__EXERCISE PROMPT__. Only the lines from the one containing "You are a GUI" to the end of the data below belong in the answer, each repeated exactly; no pictures.

__DATA IN THIS EXERCISE__.
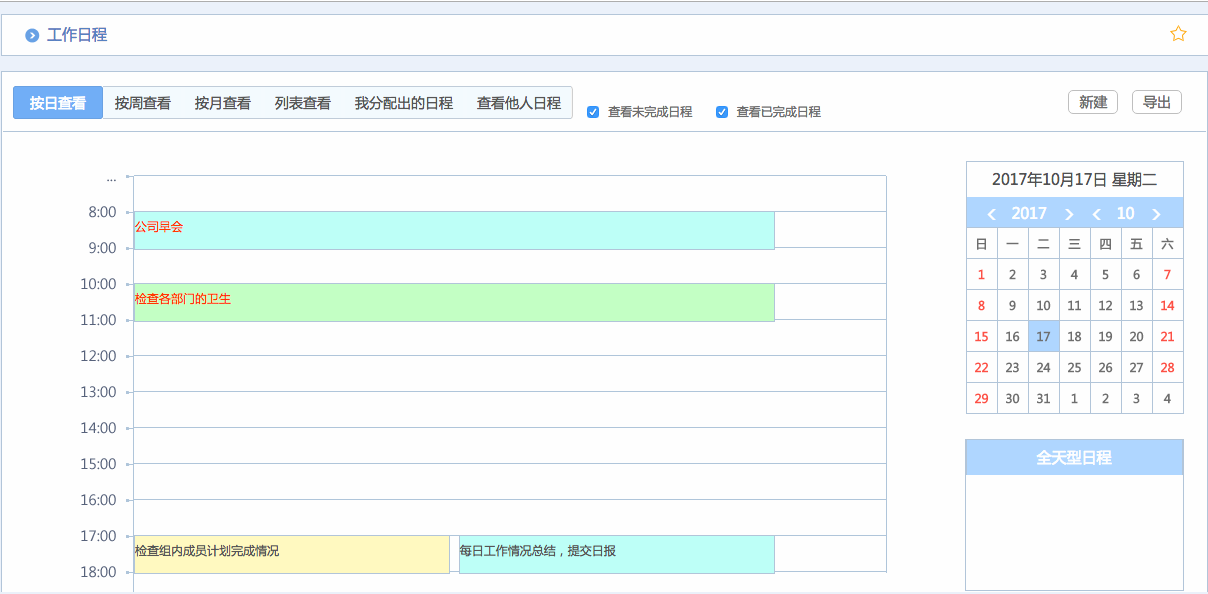The width and height of the screenshot is (1208, 594).
Task: Click the blue circle arrow beside 工作日程
Action: click(30, 33)
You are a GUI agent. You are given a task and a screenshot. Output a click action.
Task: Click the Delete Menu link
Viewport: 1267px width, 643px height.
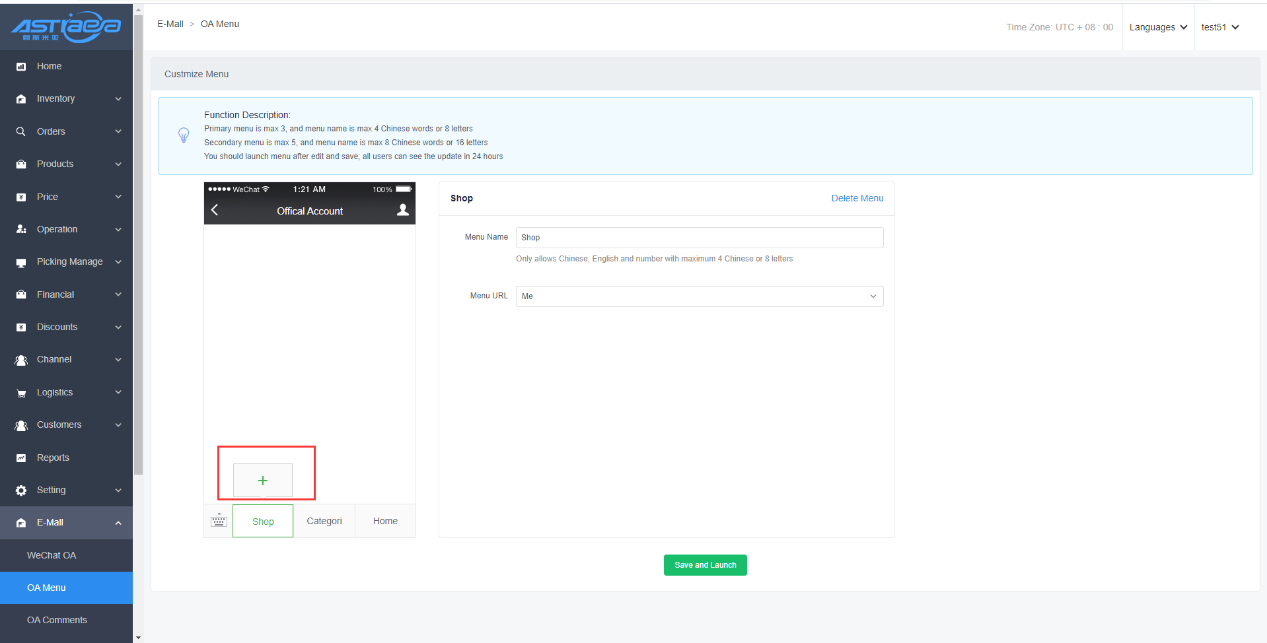click(857, 198)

__TASK RESPONSE__.
You are a GUI agent. You are given a task and a screenshot. Output a click action.
Task: Click the Delete Menu link
Viewport: 1267px width, 643px height.
click(857, 198)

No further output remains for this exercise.